CA1 pyramid-pyramid connections in rat hippocampus in vitro: dual intracellular recordings with biocytin filling.

Abstract

In adult rat hippocampus, simultaneous intracellular recordings from 989 pairs of CA1 pyramidal cells revealed nine monosynaptic, excitatory connections. Six of these pairs were sufficiently stable for electrophysiological analysis. Mean excitatory postsynaptic potential amplitude recorded at a postsynaptic membrane potential between -67 and -70 mV was 0.7 +/- 0.5 mV (0.17-1.5 mV), mean 10-90% rise time was 2.7 +/- 0.9 ms (1.5-3.8 ms) and mean width at half-amplitude was 16.8 +/- 4.1 ms (11.6-25 ms). Cells were labelled with biocytin and identified histologically. For one pair that was fully reconstructed morphologically, excitatory postsynaptic potential average amplitude was 1.5 mV, 10-90% rise time 2.8 ms and width at half-amplitude 11.6 ms (at -67 mV). In this pair, correlated light and electron microscopy revealed that the presynaptic axon formed two synaptic contacts with third-order basal dendrites of the postsynaptic pyramid, one with a dendritic spine, the other with a dendritic shaft. In the four pairs tested, postsynaptic depolarization increased excitatory postsynaptic potential amplitude and duration.
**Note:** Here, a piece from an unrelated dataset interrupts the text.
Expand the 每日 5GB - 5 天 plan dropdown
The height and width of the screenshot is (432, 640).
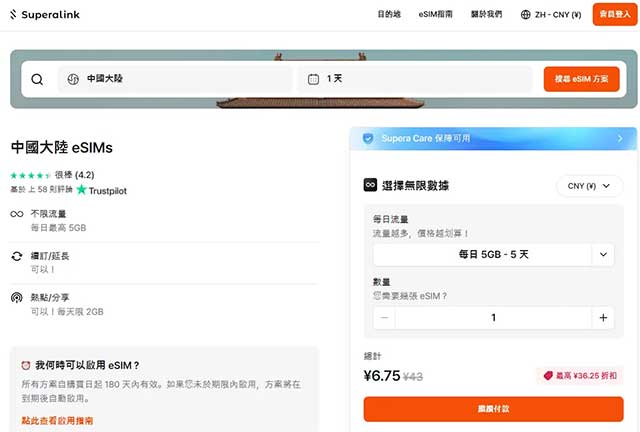point(602,254)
In two, D-2-amino-5-phosphonovalerate (50 microM) reduced the amplitude and duration of the excitatory postsynaptic potential. The remainder of the excitatory postsynaptic potential now increased with postsynaptic hyperpolarization and was abolished by 20 microM 6-cyano-7-nitroquinoxaline-2,3-dione (n = 1). Paired-pulse depression was evident in the four excitatory postsynaptic potentials tested. This depression decreased with increasing inter-spike interval. These results provide the first combined electrophysiological and morphological illustration of synaptic contacts between pyramidal neurons in the hippocampus and confirm that connections between CA1 pyramidal neurons are mediated by both N-methyl-D-aspartate and alpha-amino-3-hydroxy-5-methyl-4-isoxazolepropionate/kainate receptors.